Nama lengkap Yamanaka Ino si penyuka warna biru kembali mendatangi toko baju yang ia datangi tempo hari.

Mata birunya terus memperhatikan toko tersebut seakan menunggu sosok yang datang, meski ia bingung mau apa berasa disini, padahal dirinya bukan tipe yang suka diam diri ditempat menunggu yang tak pasti. Itu membosankan.

Kali ini. Hanya hari ini ia melakukannya seperti orang bodoh.

"Nonna, sedang apa berdiri disitu? Mencari Gaun pesta lagi, ya...kebetulan ada merk baru, loh!" Si karyawan perempuan mendekati Ino yang diam mematung.

sepertinya aku pantas jadi patung' Sindir Ino pada dirinya sendiri.

"Anu...mau tanya pemuda yang kerja disini kok tidak kelihatan?
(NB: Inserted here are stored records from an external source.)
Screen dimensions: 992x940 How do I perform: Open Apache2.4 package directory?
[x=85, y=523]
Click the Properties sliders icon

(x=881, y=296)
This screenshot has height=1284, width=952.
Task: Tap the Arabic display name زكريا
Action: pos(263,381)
Kalau tidak salah namanya Shimura..."

Inikah tujuan Ino datang kesini?

"Oh, sudah tiga hari dia tidak masuk kerja. Sementara peraturan disini kalau sudah tiga hari absen tanpa alasan sama saja seperti mengundurkan diri tanpa catatan," Ujarnya.

"Tiga hari? ah, apa Anda tahu dimana dia bersinggah?" Tanya Ino.

"Apa Noona pacaranya?"

"Bu-bukan...aku-"

"Aku ingat kalau dia suka melukis dan ingin buka gallery sendiri. Walaupun aku bukan teman dekatnya, tapi aku sedikit tahu tentang dia. Dia anaknya serius, namun begitu apa yang sudah dibangun tapi tidak dihargai...dia tidak akan bangkit justru dia akan cari hal-hal baru. Kalau tidak salah ia bekerja di toko makanan. Tak jauh dari sini kok," Ia berkata.

"Tak perlu selengkap itu informasinya. Siapa juga yang tertarik dengan cerita seperti itu, aku mencarinya karena dia masih punya hutang padaku." Ketus Ino.

Kemudian ia pergi dari tempat tersebut.

Hutang?

Kebohongan macam apa yang dilakukan Ino. Ia sendiri masih bertanya-tanya dalam hati.

Kakinya terus bergerak mencari kebenaran tentang pemuda itu.

Tubuhnya seketika membeku kala mendapati sosok yang dicari berada ditoko makanan. Pemuda tersebut kerja sebagai Kasir.

'Bodoh, kenapa aku kesini?'

Ino melihat jam tangannya yang menunjukkan pukul 14.58.

"Sebaiknya aku pulang. Apaan sih kayak penguntit aja aku!"

Sejak hari itu Ino mengambil dari sekian waktu yang ia punya untuk memantau toko beraneka macam makanan, termasuk roti tersebut, sekedar memastikan apakah pria itu masih ada disana. Hal yang tak biasa ia lakukan membuat dirinya terkadang uring-uringan sendiri.

Bertanya-tanya dalam hati, ada apa dengannya?

Kurang lebih sudah 4 kali dalam sehari mengunjungi toko tersebut tanpa mau masuk. Ino, dilanda Dilema.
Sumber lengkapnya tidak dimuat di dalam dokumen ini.